Stored entries:
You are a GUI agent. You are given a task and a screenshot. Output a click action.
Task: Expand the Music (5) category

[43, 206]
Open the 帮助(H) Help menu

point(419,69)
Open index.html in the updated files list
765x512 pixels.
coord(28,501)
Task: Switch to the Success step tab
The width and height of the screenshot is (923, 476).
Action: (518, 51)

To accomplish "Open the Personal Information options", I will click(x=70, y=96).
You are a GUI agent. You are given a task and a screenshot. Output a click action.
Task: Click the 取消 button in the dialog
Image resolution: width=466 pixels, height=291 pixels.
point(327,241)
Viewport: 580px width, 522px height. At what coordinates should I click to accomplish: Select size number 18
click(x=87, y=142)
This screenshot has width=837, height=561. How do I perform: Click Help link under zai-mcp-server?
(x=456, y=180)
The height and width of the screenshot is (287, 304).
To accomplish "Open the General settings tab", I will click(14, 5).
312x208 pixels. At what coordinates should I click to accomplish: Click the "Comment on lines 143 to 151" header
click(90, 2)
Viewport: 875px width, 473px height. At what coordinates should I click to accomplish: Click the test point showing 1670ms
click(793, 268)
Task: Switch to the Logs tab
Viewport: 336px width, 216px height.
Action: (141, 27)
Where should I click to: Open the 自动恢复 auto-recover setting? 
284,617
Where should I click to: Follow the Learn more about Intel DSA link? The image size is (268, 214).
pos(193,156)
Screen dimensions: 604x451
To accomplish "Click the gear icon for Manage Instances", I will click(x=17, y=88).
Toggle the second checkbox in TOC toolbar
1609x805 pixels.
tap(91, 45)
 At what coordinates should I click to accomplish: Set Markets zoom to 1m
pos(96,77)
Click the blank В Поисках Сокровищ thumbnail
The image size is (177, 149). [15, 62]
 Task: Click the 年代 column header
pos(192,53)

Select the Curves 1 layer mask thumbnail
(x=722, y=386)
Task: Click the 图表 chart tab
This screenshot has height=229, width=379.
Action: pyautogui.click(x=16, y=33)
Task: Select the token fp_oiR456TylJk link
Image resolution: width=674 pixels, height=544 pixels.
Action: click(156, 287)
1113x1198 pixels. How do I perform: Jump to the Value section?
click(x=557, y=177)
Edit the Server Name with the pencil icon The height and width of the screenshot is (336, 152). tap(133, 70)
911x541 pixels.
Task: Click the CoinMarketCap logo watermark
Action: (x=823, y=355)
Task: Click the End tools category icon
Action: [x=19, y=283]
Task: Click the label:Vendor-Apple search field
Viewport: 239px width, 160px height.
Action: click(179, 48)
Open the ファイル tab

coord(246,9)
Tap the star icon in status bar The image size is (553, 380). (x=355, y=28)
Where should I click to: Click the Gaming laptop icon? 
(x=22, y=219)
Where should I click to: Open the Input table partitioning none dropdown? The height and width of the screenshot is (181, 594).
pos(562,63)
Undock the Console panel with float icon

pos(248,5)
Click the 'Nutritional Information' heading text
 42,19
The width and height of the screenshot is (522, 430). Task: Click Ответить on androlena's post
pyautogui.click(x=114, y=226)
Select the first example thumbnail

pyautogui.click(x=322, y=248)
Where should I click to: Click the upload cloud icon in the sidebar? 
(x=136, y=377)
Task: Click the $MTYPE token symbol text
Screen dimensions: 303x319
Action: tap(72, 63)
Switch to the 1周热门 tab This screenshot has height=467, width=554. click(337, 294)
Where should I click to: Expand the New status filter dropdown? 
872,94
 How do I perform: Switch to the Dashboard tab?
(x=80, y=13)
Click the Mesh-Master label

**TASK TO CARRY OUT:** The expected response is every record, reproduced word for word.

**TASK RESULT:**
You are a GUI agent. You are given a task and a screenshot. Output a click action.
Task: Expand the Music (5) category

[43, 206]
Open the 帮助(H) Help menu

point(419,69)
Open index.html in the updated files list
765x512 pixels.
coord(28,501)
Task: Switch to the Success step tab
The width and height of the screenshot is (923, 476).
Action: (518, 51)

To accomplish "Open the Personal Information options", I will click(x=70, y=96).
You are a GUI agent. You are given a task and a screenshot. Output a click action.
Task: Click the 取消 button in the dialog
Image resolution: width=466 pixels, height=291 pixels.
point(327,241)
Viewport: 580px width, 522px height. At what coordinates should I click to accomplish: Select size number 18
click(x=87, y=142)
This screenshot has width=837, height=561. How do I perform: Click Help link under zai-mcp-server?
(x=456, y=180)
The height and width of the screenshot is (287, 304).
To accomplish "Open the General settings tab", I will click(14, 5).
312x208 pixels. At what coordinates should I click to accomplish: Click the "Comment on lines 143 to 151" header
click(90, 2)
Viewport: 875px width, 473px height. At what coordinates should I click to accomplish: Click the test point showing 1670ms
click(793, 268)
Task: Switch to the Logs tab
Viewport: 336px width, 216px height.
Action: (141, 27)
Where should I click to: Open the 自动恢复 auto-recover setting? 
284,617
Where should I click to: Follow the Learn more about Intel DSA link? The image size is (268, 214).
pos(193,156)
Screen dimensions: 604x451
To accomplish "Click the gear icon for Manage Instances", I will click(x=17, y=88).
Toggle the second checkbox in TOC toolbar
1609x805 pixels.
tap(91, 45)
 At what coordinates should I click to accomplish: Set Markets zoom to 1m
pos(96,77)
Click the blank В Поисках Сокровищ thumbnail
The image size is (177, 149). [15, 62]
 Task: Click the 年代 column header
pos(192,53)

Select the Curves 1 layer mask thumbnail
(x=722, y=386)
Task: Click the 图表 chart tab
This screenshot has height=229, width=379.
Action: pyautogui.click(x=16, y=33)
Task: Select the token fp_oiR456TylJk link
Image resolution: width=674 pixels, height=544 pixels.
Action: click(156, 287)
1113x1198 pixels. How do I perform: Jump to the Value section?
click(x=557, y=177)
Edit the Server Name with the pencil icon The height and width of the screenshot is (336, 152). tap(133, 70)
911x541 pixels.
Task: Click the CoinMarketCap logo watermark
Action: (x=823, y=355)
Task: Click the End tools category icon
Action: [x=19, y=283]
Task: Click the label:Vendor-Apple search field
Viewport: 239px width, 160px height.
Action: click(179, 48)
Open the ファイル tab

coord(246,9)
Tap the star icon in status bar The image size is (553, 380). (x=355, y=28)
Where should I click to: Click the Gaming laptop icon? 
(x=22, y=219)
Where should I click to: Open the Input table partitioning none dropdown? The height and width of the screenshot is (181, 594).
pos(562,63)
Undock the Console panel with float icon

pos(248,5)
Click the 'Nutritional Information' heading text
 42,19
The width and height of the screenshot is (522, 430). Task: Click Ответить on androlena's post
pyautogui.click(x=114, y=226)
Select the first example thumbnail

pyautogui.click(x=322, y=248)
Where should I click to: Click the upload cloud icon in the sidebar? 
(x=136, y=377)
Task: Click the $MTYPE token symbol text
Screen dimensions: 303x319
Action: tap(72, 63)
Switch to the 1周热门 tab This screenshot has height=467, width=554. click(337, 294)
Where should I click to: Expand the New status filter dropdown? 
872,94
 How do I perform: Switch to the Dashboard tab?
(x=80, y=13)
Click the Mesh-Master label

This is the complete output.